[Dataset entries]
╔══

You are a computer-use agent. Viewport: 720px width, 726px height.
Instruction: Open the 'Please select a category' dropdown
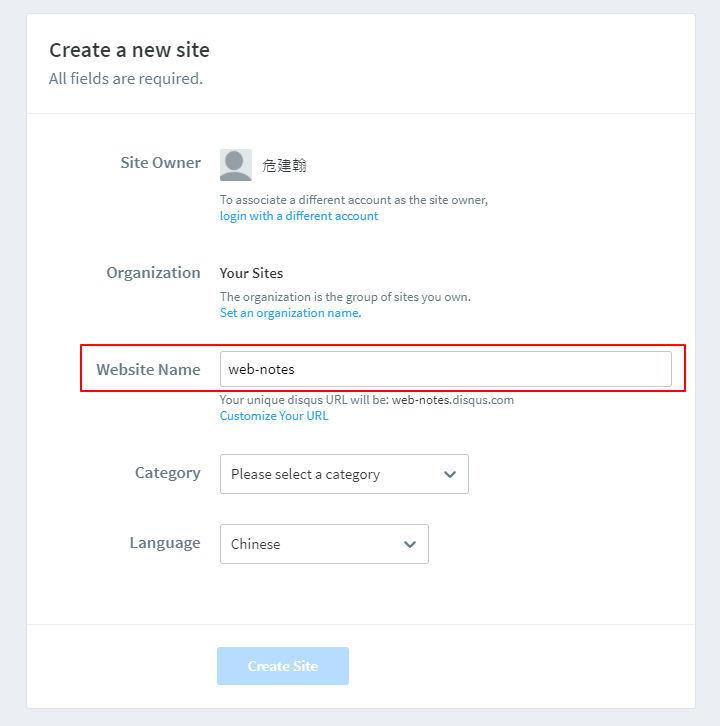[x=344, y=474]
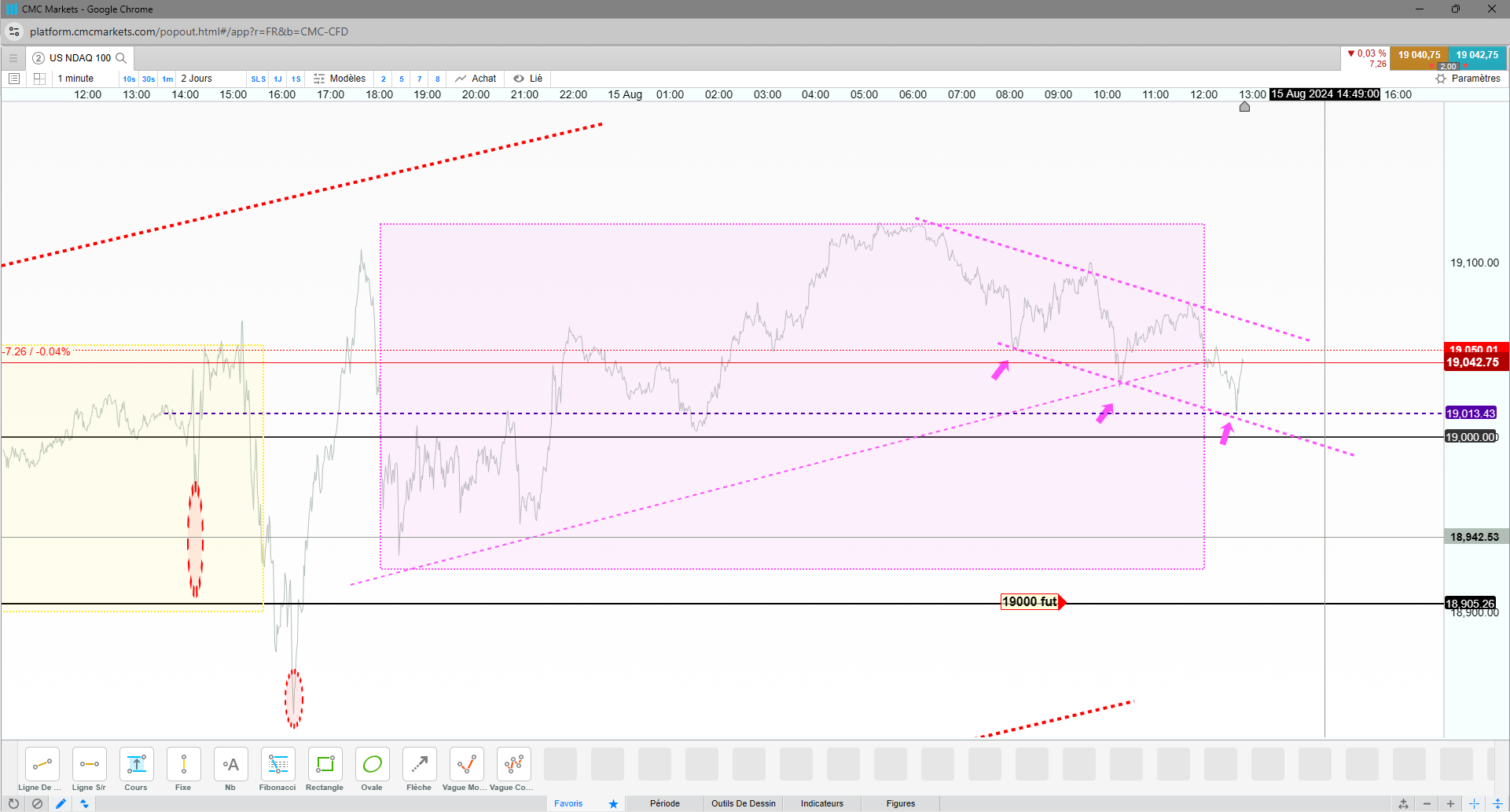Pick the Ovale shape tool
The width and height of the screenshot is (1510, 812).
click(372, 769)
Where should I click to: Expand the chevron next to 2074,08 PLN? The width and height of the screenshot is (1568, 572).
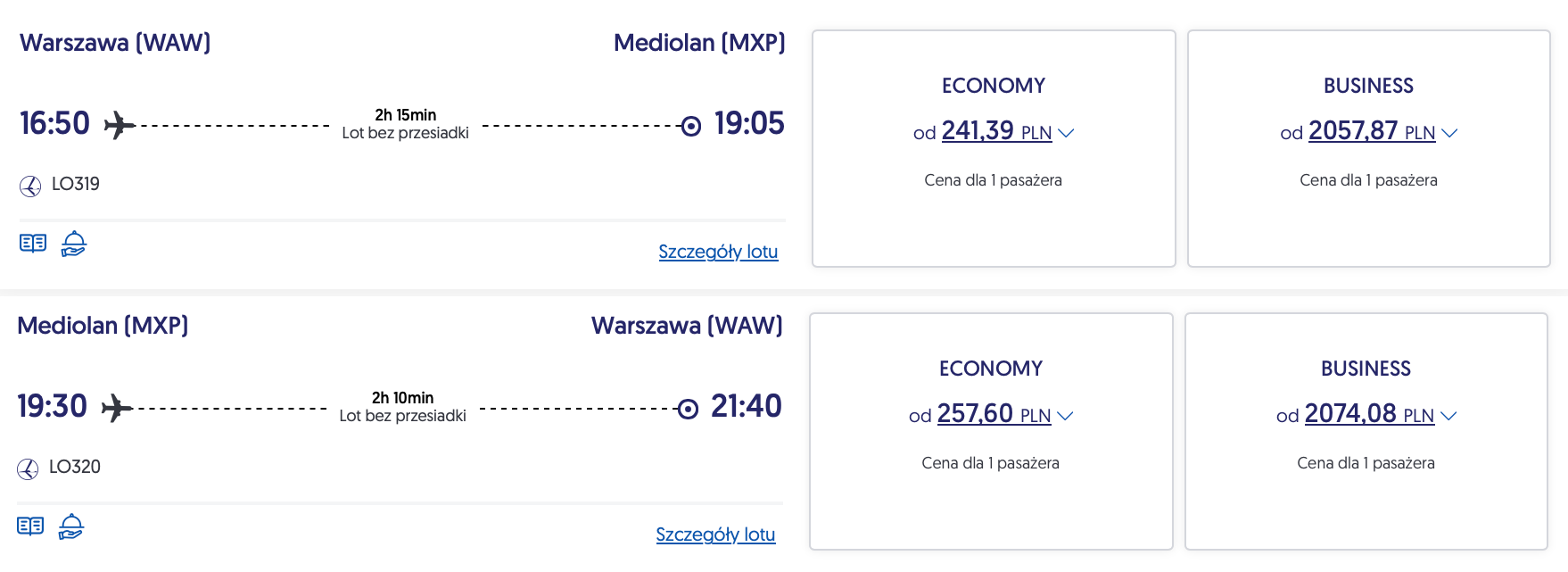click(1448, 416)
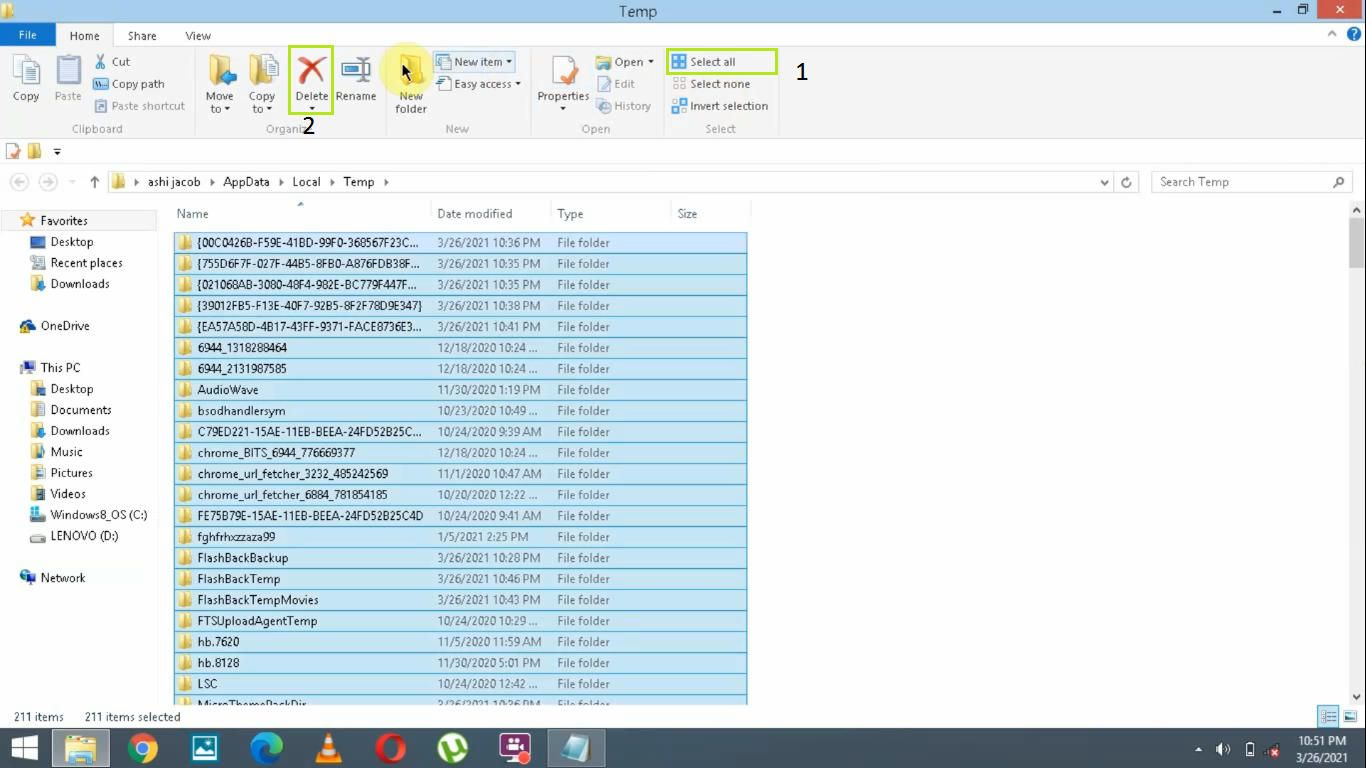
Task: Launch VLC media player from the taskbar
Action: point(328,747)
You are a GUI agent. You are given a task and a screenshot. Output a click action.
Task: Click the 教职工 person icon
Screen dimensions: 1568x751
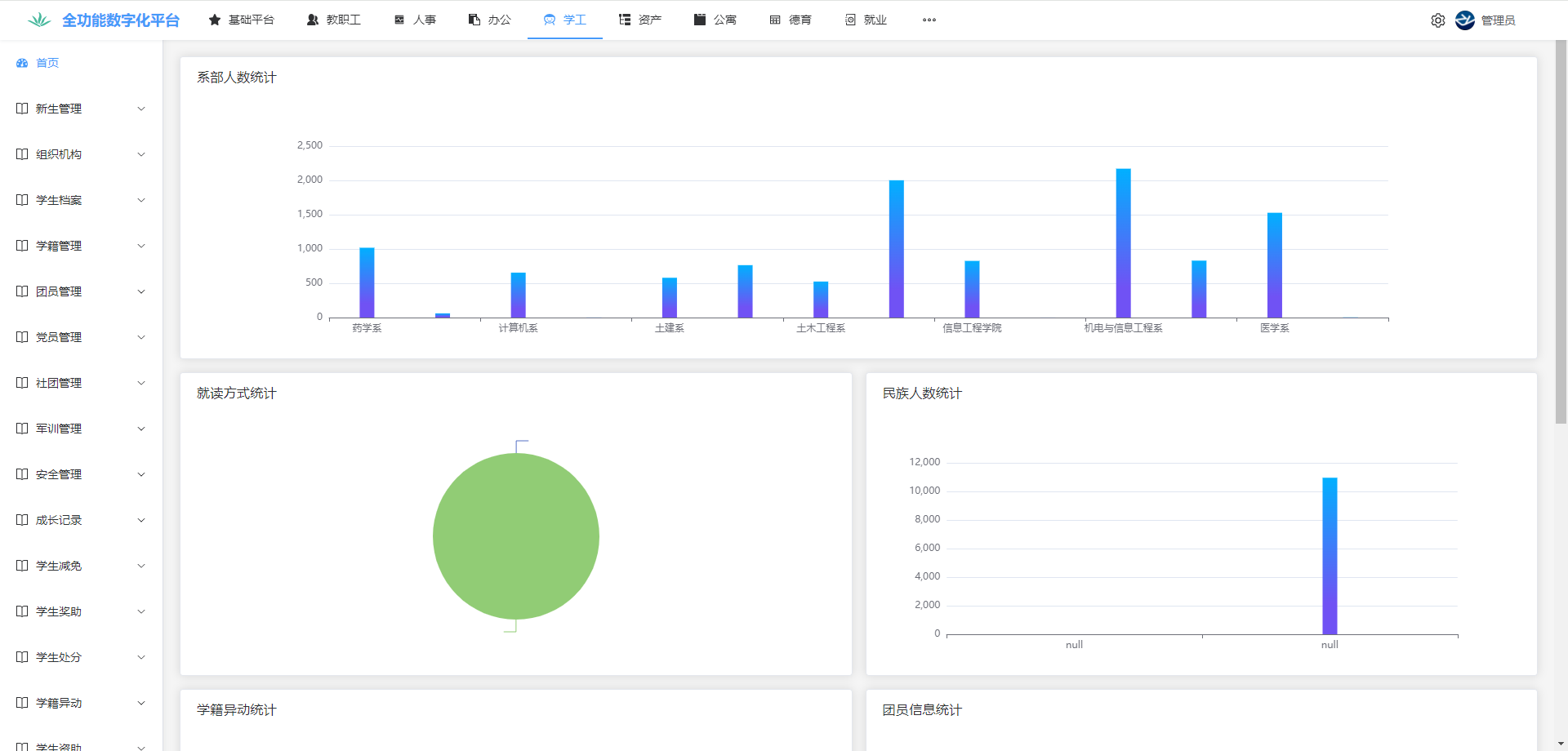[x=313, y=20]
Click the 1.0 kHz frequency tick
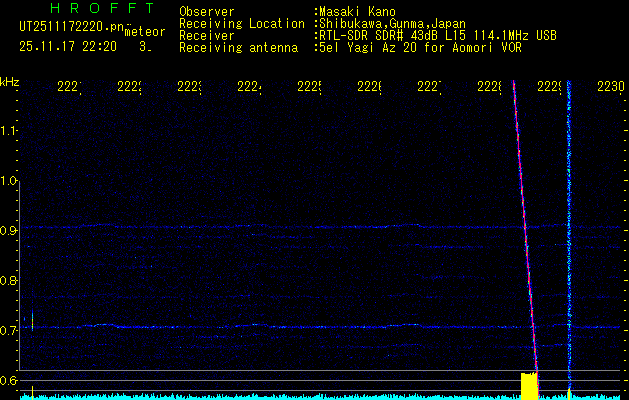629x400 pixels. pyautogui.click(x=10, y=181)
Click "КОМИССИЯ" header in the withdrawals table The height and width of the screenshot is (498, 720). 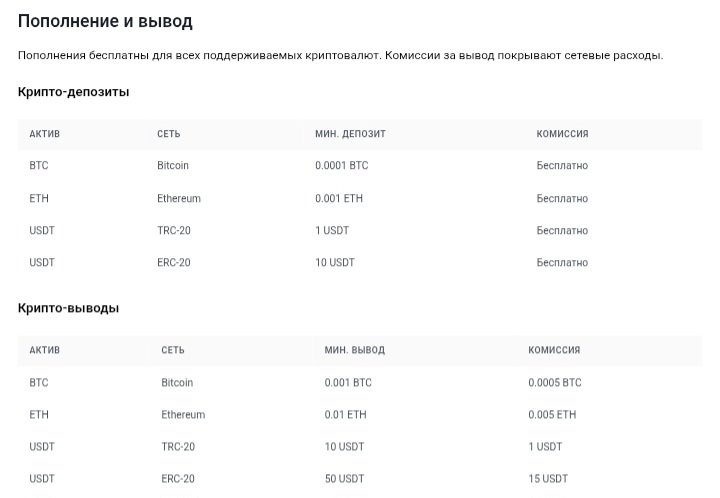coord(554,350)
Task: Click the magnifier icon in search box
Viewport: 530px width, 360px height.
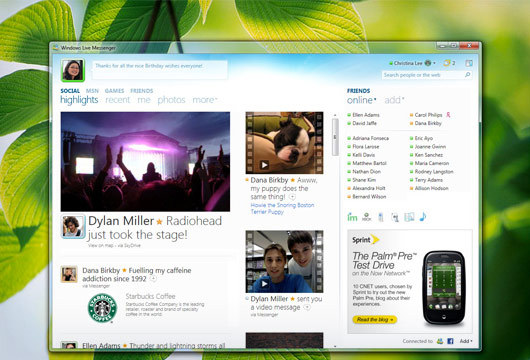Action: 467,74
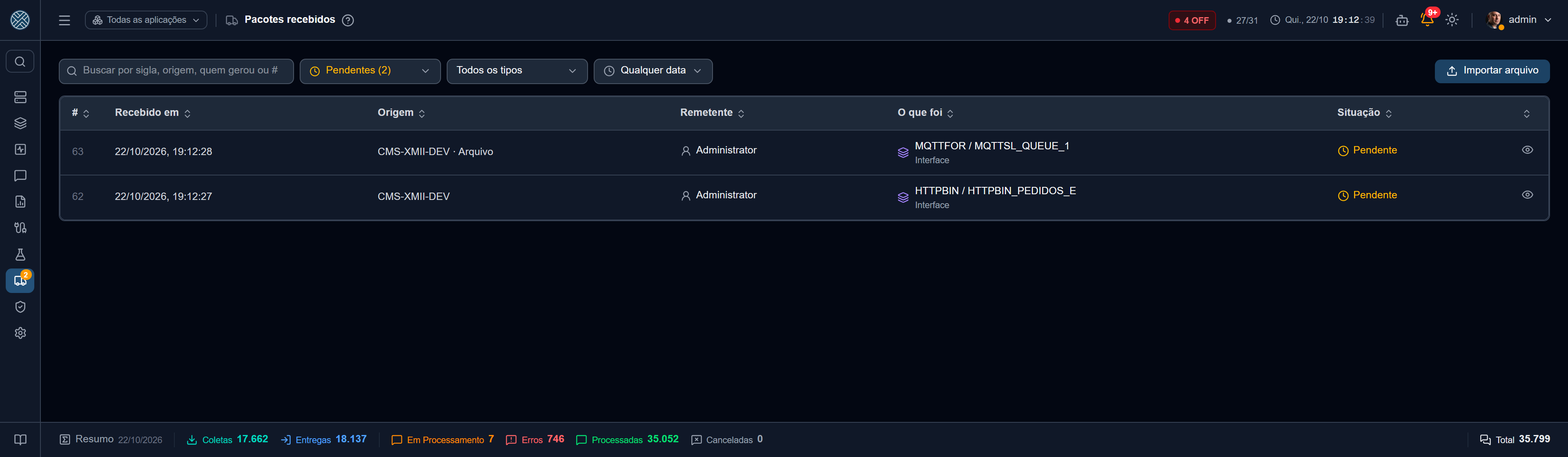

╚══

__TASK DESCRIPTION__
Nothing but a number is wanted: report how many lines in the entries above contain the string "icon".

__ANSWER TO THIS PROBLEM__
2